The attack came as senior congressional aides were reported as saying the White House wanted to block public testimony in Congress next month from war commander General David Petraeus and US ambassador to Baghdad Ryan Crocker. 0817 05

Democrats are also angry the assessment on the surge, required under US law, will be written at the White House, not personally by Crocker and Petraeus.

But the White House accused Democrats of playing political games with war strategy, and made clear the two men would appear in public.

Senate Democratic Majority leader Harry Reid accused the White House of launching an attempt to mask candid testimony on the strategy.
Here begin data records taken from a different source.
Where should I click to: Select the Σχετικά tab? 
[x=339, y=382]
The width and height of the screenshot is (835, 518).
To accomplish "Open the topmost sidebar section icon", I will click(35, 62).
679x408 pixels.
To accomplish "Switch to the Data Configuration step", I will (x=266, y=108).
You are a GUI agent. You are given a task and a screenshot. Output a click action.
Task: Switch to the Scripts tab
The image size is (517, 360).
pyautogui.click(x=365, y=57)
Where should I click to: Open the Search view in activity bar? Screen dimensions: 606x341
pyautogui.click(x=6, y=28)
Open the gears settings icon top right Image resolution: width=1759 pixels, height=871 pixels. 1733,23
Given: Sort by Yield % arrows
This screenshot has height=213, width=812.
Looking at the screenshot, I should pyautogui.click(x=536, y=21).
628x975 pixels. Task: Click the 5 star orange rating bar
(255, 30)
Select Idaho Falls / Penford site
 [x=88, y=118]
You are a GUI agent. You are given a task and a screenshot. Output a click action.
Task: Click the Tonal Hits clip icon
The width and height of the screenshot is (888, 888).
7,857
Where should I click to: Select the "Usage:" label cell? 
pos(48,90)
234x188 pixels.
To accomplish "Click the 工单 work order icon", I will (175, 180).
"If the president is going to continue to ask American soldiers to fight in this civil war ... then those closest to the situation on the ground must give Congress and the American people a frank and honest account of this war free of White House spin," he said.

But National Security Council spokesman Gordon Johndroe denied there had been an attempt to limit testimony by Petraeus and Crocker, as reported by Thursday's Washington Post.

"General Petraeus and Ambassador Crocker will testify to the Congress in both open as well as closed sessions," he said in Crawford, Texas, where Bush is on vacation.

"It's unfortunate that anyone would suggest that they would not do that; trying to start a fight where there really isn't one, because this has always been the plan."

The law requiring the Iraq war report by September 15 states that "the president shall submit" the assessment to Congress after consulting top military brass, the US ambassador to Baghdad and his national security team.

It does not specify that the report must be the direct work of Crocker and Petraeus.